### [Problem to solve]
Convert every line of the entries below into a Markdown table with the columns Row and Entry line. Skip blank lines.

### [Exercise inputs]
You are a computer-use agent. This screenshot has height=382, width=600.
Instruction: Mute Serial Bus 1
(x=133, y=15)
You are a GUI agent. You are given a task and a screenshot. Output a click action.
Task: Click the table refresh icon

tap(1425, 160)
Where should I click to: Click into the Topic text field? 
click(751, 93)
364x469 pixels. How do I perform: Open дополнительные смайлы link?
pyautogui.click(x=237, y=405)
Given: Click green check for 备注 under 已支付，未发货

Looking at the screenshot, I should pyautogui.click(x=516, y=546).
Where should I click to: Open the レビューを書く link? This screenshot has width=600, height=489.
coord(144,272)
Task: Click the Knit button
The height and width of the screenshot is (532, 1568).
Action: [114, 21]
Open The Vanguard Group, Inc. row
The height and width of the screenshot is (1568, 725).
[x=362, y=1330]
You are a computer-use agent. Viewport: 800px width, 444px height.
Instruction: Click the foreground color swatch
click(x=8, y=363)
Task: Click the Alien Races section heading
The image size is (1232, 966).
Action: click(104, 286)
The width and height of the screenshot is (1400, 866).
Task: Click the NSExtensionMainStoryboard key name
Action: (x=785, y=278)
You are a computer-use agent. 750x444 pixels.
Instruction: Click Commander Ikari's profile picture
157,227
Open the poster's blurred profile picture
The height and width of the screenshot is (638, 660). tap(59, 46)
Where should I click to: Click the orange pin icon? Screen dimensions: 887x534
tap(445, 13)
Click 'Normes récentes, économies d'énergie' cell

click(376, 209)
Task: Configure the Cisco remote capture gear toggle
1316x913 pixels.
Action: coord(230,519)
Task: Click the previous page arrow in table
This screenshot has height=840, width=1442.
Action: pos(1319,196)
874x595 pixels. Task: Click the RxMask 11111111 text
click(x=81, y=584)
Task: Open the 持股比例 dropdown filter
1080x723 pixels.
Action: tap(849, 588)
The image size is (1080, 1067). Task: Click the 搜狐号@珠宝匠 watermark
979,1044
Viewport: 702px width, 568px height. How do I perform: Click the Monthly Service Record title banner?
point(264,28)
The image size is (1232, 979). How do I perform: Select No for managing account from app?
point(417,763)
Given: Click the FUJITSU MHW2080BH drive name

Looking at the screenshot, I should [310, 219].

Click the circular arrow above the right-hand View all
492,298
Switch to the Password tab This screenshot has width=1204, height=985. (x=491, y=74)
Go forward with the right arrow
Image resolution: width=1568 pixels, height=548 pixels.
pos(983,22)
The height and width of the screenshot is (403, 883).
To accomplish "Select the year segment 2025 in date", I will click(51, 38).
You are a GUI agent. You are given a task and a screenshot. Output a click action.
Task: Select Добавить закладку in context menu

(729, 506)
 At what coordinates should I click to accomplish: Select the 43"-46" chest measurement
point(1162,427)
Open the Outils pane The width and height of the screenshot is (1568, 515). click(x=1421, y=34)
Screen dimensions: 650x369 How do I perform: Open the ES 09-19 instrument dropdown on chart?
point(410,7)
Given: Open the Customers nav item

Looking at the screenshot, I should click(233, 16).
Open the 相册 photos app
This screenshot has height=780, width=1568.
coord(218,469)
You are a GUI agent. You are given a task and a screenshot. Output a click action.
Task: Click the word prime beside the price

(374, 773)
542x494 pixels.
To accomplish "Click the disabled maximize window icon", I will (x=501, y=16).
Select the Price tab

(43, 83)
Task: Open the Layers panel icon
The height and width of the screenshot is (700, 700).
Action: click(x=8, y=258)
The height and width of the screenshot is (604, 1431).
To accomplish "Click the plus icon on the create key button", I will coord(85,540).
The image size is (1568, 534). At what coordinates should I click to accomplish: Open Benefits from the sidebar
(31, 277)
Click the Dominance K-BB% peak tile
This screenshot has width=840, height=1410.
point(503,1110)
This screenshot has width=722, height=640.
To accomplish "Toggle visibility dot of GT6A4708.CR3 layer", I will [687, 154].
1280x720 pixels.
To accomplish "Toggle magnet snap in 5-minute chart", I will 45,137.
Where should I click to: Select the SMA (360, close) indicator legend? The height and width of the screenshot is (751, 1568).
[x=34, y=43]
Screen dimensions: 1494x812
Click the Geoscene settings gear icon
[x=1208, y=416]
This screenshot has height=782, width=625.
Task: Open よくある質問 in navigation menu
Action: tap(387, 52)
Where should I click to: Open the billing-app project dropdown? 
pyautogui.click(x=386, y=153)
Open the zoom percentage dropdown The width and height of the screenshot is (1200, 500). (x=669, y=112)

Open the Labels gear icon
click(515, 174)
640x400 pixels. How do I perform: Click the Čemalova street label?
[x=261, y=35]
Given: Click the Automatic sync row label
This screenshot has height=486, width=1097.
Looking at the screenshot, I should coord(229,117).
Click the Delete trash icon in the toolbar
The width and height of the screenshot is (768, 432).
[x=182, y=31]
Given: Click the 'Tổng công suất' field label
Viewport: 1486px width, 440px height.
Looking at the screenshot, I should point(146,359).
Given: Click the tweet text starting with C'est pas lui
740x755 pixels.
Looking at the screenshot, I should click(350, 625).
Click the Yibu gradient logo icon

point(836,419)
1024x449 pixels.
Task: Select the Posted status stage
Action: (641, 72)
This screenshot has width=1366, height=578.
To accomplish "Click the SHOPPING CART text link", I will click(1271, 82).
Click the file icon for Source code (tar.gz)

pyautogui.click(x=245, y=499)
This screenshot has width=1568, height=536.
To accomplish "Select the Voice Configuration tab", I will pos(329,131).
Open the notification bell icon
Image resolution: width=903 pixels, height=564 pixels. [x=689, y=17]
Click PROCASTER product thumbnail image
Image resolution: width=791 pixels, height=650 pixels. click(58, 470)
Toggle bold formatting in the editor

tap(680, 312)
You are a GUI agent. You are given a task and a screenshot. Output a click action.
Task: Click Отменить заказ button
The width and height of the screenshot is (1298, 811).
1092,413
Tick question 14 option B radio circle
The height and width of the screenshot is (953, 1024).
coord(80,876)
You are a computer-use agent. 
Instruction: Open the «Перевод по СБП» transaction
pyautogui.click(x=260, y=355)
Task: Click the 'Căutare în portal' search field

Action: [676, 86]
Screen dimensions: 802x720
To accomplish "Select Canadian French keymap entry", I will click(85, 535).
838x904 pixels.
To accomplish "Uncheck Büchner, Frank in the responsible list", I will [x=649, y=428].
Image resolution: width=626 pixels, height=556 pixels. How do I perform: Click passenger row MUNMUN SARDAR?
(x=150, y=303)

### [Answer to the problem]
| Row | Entry line |
|---|---|
| 1 | You are a computer-use agent. This screenshot has height=382, width=600. |
| 2 | Instruction: Mute Serial Bus 1 |
| 3 | (x=133, y=15) |
| 4 | You are a GUI agent. You are given a task and a screenshot. Output a click action. |
| 5 | Task: Click the table refresh icon |
| 6 | tap(1425, 160) |
| 7 | Where should I click to: Click into the Topic text field?  |
| 8 | click(751, 93) |
| 9 | 364x469 pixels. How do I perform: Open дополнительные смайлы link? |
| 10 | pyautogui.click(x=237, y=405) |
| 11 | Given: Click green check for 备注 under 已支付，未发货 |
| 12 | Looking at the screenshot, I should pyautogui.click(x=516, y=546). |
| 13 | Where should I click to: Open the レビューを書く link? This screenshot has width=600, height=489. |
| 14 | coord(144,272) |
| 15 | Task: Click the Knit button |
| 16 | The height and width of the screenshot is (532, 1568). |
| 17 | Action: [114, 21] |
| 18 | Open The Vanguard Group, Inc. row |
| 19 | The height and width of the screenshot is (1568, 725). |
| 20 | [x=362, y=1330] |
| 21 | You are a computer-use agent. Viewport: 800px width, 444px height. |
| 22 | Instruction: Click the foreground color swatch |
| 23 | click(x=8, y=363) |
| 24 | Task: Click the Alien Races section heading |
| 25 | The image size is (1232, 966). |
| 26 | Action: click(104, 286) |
| 27 | The width and height of the screenshot is (1400, 866). |
| 28 | Task: Click the NSExtensionMainStoryboard key name |
| 29 | Action: (x=785, y=278) |
| 30 | You are a computer-use agent. 750x444 pixels. |
| 31 | Instruction: Click Commander Ikari's profile picture |
| 32 | 157,227 |
| 33 | Open the poster's blurred profile picture |
| 34 | The height and width of the screenshot is (638, 660). tap(59, 46) |
| 35 | Where should I click to: Click the orange pin icon? Screen dimensions: 887x534 |
| 36 | tap(445, 13) |
| 37 | Click 'Normes récentes, économies d'énergie' cell |
| 38 | click(376, 209) |
| 39 | Task: Configure the Cisco remote capture gear toggle |
| 40 | 1316x913 pixels. |
| 41 | Action: coord(230,519) |
| 42 | Task: Click the previous page arrow in table |
| 43 | This screenshot has height=840, width=1442. |
| 44 | Action: pos(1319,196) |
| 45 | 874x595 pixels. Task: Click the RxMask 11111111 text |
| 46 | click(x=81, y=584) |
| 47 | Task: Open the 持股比例 dropdown filter |
| 48 | 1080x723 pixels. |
| 49 | Action: tap(849, 588) |
| 50 | The image size is (1080, 1067). Task: Click the 搜狐号@珠宝匠 watermark |
| 51 | 979,1044 |
| 52 | Viewport: 702px width, 568px height. How do I perform: Click the Monthly Service Record title banner? |
| 53 | point(264,28) |
| 54 | The image size is (1232, 979). How do I perform: Select No for managing account from app? |
| 55 | point(417,763) |
| 56 | Given: Click the FUJITSU MHW2080BH drive name |
| 57 | Looking at the screenshot, I should [310, 219]. |
| 58 | Click the circular arrow above the right-hand View all |
| 59 | 492,298 |
| 60 | Switch to the Password tab This screenshot has width=1204, height=985. (x=491, y=74) |
| 61 | Go forward with the right arrow |
| 62 | Image resolution: width=1568 pixels, height=548 pixels. |
| 63 | pos(983,22) |
| 64 | The height and width of the screenshot is (403, 883). |
| 65 | To accomplish "Select the year segment 2025 in date", I will click(51, 38). |
| 66 | You are a GUI agent. You are given a task and a screenshot. Output a click action. |
| 67 | Task: Select Добавить закладку in context menu |
| 68 | (729, 506) |
| 69 |  At what coordinates should I click to accomplish: Select the 43"-46" chest measurement |
| 70 | point(1162,427) |
| 71 | Open the Outils pane The width and height of the screenshot is (1568, 515). click(x=1421, y=34) |
| 72 | Screen dimensions: 650x369 How do I perform: Open the ES 09-19 instrument dropdown on chart? |
| 73 | point(410,7) |
| 74 | Given: Open the Customers nav item |
| 75 | Looking at the screenshot, I should click(233, 16). |
| 76 | Open the 相册 photos app |
| 77 | This screenshot has height=780, width=1568. |
| 78 | coord(218,469) |
| 79 | You are a GUI agent. You are given a task and a screenshot. Output a click action. |
| 80 | Task: Click the word prime beside the price |
| 81 | (374, 773) |
| 82 | 542x494 pixels. |
| 83 | To accomplish "Click the disabled maximize window icon", I will (x=501, y=16). |
| 84 | Select the Price tab |
| 85 | (43, 83) |
| 86 | Task: Open the Layers panel icon |
| 87 | The height and width of the screenshot is (700, 700). |
| 88 | Action: click(x=8, y=258) |
| 89 | The height and width of the screenshot is (604, 1431). |
| 90 | To accomplish "Click the plus icon on the create key button", I will coord(85,540). |
| 91 | The image size is (1568, 534). At what coordinates should I click to accomplish: Open Benefits from the sidebar |
| 92 | (31, 277) |
| 93 | Click the Dominance K-BB% peak tile |
| 94 | This screenshot has width=840, height=1410. |
| 95 | point(503,1110) |
| 96 | This screenshot has width=722, height=640. |
| 97 | To accomplish "Toggle visibility dot of GT6A4708.CR3 layer", I will [687, 154]. |
| 98 | 1280x720 pixels. |
| 99 | To accomplish "Toggle magnet snap in 5-minute chart", I will 45,137. |
| 100 | Where should I click to: Select the SMA (360, close) indicator legend? The height and width of the screenshot is (751, 1568). |
| 101 | [x=34, y=43] |
| 102 | Screen dimensions: 1494x812 |
| 103 | Click the Geoscene settings gear icon |
| 104 | [x=1208, y=416] |
| 105 | This screenshot has height=782, width=625. |
| 106 | Task: Open よくある質問 in navigation menu |
| 107 | Action: tap(387, 52) |
| 108 | Where should I click to: Open the billing-app project dropdown?  |
| 109 | pyautogui.click(x=386, y=153) |
| 110 | Open the zoom percentage dropdown The width and height of the screenshot is (1200, 500). (x=669, y=112) |
| 111 | Open the Labels gear icon |
| 112 | click(515, 174) |
| 113 | 640x400 pixels. How do I perform: Click the Čemalova street label? |
| 114 | [x=261, y=35] |
| 115 | Given: Click the Automatic sync row label |
| 116 | This screenshot has height=486, width=1097. |
| 117 | Looking at the screenshot, I should coord(229,117). |
| 118 | Click the Delete trash icon in the toolbar |
| 119 | The width and height of the screenshot is (768, 432). |
| 120 | [x=182, y=31] |
| 121 | Given: Click the 'Tổng công suất' field label |
| 122 | Viewport: 1486px width, 440px height. |
| 123 | Looking at the screenshot, I should point(146,359). |
| 124 | Given: Click the tweet text starting with C'est pas lui |
| 125 | 740x755 pixels. |
| 126 | Looking at the screenshot, I should click(350, 625). |
| 127 | Click the Yibu gradient logo icon |
| 128 | point(836,419) |
| 129 | 1024x449 pixels. |
| 130 | Task: Select the Posted status stage |
| 131 | Action: (641, 72) |
| 132 | This screenshot has width=1366, height=578. |
| 133 | To accomplish "Click the SHOPPING CART text link", I will click(1271, 82). |
| 134 | Click the file icon for Source code (tar.gz) |
| 135 | pyautogui.click(x=245, y=499) |
| 136 | This screenshot has width=1568, height=536. |
| 137 | To accomplish "Select the Voice Configuration tab", I will pos(329,131). |
| 138 | Open the notification bell icon |
| 139 | Image resolution: width=903 pixels, height=564 pixels. [x=689, y=17] |
| 140 | Click PROCASTER product thumbnail image |
| 141 | Image resolution: width=791 pixels, height=650 pixels. click(58, 470) |
| 142 | Toggle bold formatting in the editor |
| 143 | tap(680, 312) |
| 144 | You are a GUI agent. You are given a task and a screenshot. Output a click action. |
| 145 | Task: Click Отменить заказ button |
| 146 | The width and height of the screenshot is (1298, 811). |
| 147 | 1092,413 |
| 148 | Tick question 14 option B radio circle |
| 149 | The height and width of the screenshot is (953, 1024). |
| 150 | coord(80,876) |
| 151 | You are a computer-use agent.  |
| 152 | Instruction: Open the «Перевод по СБП» transaction |
| 153 | pyautogui.click(x=260, y=355) |
| 154 | Task: Click the 'Căutare în portal' search field |
| 155 | Action: [676, 86] |
| 156 | Screen dimensions: 802x720 |
| 157 | To accomplish "Select Canadian French keymap entry", I will click(85, 535). |
| 158 | 838x904 pixels. |
| 159 | To accomplish "Uncheck Büchner, Frank in the responsible list", I will [x=649, y=428]. |
| 160 | Image resolution: width=626 pixels, height=556 pixels. How do I perform: Click passenger row MUNMUN SARDAR? |
| 161 | (x=150, y=303) |